Sourcing .safetensors Files

.safetensors files are widely available from various sources, allowing you to experiment with different models and fine-tuned versions of Stable Diffusion. Here are some popular places to find .safetensors files:

  1. Civitai.com: This is a community-driven platform where artists and developers share their custom models, including many in .safetensors format.
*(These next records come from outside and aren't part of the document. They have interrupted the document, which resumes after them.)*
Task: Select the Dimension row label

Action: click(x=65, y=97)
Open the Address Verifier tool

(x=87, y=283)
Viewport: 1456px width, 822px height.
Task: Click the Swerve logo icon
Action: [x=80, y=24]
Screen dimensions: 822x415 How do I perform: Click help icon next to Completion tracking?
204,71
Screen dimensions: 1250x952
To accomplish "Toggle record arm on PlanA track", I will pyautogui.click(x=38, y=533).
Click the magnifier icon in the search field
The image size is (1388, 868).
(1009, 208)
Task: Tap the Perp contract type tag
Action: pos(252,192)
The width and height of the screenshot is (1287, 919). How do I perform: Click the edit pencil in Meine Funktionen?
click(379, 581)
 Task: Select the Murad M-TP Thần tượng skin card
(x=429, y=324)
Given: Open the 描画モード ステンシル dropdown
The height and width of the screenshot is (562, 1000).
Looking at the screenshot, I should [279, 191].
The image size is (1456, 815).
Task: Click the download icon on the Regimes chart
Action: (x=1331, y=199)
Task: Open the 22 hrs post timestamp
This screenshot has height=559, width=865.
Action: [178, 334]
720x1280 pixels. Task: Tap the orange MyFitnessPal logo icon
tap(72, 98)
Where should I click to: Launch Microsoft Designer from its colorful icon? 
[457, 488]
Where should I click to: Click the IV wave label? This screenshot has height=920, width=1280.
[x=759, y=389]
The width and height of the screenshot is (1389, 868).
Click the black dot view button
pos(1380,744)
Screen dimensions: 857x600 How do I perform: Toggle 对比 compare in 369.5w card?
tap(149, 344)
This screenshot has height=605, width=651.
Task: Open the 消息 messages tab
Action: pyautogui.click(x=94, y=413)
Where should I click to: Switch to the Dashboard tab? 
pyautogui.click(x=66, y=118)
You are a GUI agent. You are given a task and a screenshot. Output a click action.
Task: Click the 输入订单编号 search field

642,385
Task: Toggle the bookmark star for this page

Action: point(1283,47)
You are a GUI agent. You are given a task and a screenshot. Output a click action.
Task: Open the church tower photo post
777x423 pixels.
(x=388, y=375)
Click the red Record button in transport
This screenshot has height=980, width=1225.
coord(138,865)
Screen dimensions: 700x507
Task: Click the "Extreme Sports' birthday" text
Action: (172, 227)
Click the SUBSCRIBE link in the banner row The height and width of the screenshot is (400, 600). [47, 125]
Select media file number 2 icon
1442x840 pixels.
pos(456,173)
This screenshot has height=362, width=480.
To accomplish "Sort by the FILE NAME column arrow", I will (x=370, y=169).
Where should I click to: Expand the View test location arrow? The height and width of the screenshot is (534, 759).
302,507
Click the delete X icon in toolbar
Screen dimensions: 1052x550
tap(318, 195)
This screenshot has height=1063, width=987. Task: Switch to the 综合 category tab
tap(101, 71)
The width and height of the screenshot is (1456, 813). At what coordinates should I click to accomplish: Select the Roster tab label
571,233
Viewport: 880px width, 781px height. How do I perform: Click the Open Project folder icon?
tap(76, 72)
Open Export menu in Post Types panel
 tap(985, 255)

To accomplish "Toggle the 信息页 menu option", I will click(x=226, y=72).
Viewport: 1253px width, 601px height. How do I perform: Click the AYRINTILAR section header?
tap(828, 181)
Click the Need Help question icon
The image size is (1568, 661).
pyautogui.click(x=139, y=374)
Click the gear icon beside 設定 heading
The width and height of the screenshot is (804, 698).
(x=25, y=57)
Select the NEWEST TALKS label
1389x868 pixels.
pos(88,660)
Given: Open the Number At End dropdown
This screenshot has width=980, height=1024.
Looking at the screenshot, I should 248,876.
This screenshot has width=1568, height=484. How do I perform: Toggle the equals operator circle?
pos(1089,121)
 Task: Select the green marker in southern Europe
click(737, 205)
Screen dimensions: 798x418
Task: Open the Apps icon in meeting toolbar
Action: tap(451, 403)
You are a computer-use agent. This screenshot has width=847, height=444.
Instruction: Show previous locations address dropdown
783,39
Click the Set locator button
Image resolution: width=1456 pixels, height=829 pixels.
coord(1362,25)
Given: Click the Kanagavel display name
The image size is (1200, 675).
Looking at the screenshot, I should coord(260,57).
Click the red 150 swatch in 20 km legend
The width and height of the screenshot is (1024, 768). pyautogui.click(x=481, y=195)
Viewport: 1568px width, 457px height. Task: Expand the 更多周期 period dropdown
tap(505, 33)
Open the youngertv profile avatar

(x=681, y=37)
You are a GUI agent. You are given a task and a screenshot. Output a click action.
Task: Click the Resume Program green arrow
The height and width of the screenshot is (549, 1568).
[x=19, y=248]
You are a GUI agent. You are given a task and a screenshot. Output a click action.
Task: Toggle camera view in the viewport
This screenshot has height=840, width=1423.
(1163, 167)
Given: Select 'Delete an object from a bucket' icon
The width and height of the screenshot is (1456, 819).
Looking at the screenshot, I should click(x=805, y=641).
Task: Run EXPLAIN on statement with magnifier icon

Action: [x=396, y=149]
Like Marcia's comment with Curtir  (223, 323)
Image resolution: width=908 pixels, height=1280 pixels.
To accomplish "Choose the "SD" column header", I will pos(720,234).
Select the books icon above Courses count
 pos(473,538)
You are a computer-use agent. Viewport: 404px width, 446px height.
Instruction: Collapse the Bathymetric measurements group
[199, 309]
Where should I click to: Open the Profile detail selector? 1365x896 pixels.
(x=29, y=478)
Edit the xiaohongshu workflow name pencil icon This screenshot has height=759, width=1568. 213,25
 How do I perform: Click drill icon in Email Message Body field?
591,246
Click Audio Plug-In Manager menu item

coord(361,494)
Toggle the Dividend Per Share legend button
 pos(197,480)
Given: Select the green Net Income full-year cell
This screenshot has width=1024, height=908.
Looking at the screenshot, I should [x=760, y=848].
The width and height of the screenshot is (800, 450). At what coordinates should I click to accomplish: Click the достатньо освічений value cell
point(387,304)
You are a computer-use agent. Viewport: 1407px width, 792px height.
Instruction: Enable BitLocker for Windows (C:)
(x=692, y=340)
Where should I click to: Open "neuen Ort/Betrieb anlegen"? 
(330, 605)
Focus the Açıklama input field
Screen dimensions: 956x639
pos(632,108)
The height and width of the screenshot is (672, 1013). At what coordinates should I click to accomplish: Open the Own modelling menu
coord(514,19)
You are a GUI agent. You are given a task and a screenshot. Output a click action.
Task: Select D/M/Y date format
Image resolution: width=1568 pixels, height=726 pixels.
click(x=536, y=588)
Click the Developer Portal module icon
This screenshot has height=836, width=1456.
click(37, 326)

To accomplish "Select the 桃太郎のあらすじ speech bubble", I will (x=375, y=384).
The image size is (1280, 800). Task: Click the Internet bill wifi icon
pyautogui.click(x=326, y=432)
It’s an excellent resource for finding specialized or themed models.

  2. Hugging Face Model Hub: Many official and community-contributed models are available here, often in .safetensors format.

When downloading .safetensors files, keep in mind:

  • Always respect the licenses and terms of use associated with each model.
  • Be cautious when downloading from unofficial sources and scan files for potential security risks.
  • Check the model card or documentation for specific instructions on how to use the model, as some may require special prompts or settings.

Customization and Experimentation

Feel free to experiment with:

  • Different models by changing the MODEL_PATH
  • Other schedulers from the Diffusers library
  • Adjusting WIDTH, HEIGHT, NUM_INFERENCE_STEPS, and NUM_IMAGES_PER_PROMPT
  • Crafting various prompts and negative prompts

Conclusion

By leveraging the Hugging Face Diffusers library and using the appropriate StableDiffusionXLPipeline, we can run Stable Diffusion XL efficiently on macOS, taking full advantage of Metal Performance Shaders. This approach provides fine-grained control over the generation process and allows for easy experimentation with different models, schedulers, and parameters.

Remember to respect the licenses of the models you use. Happy exploring in the world of AI-generated images on your Mac!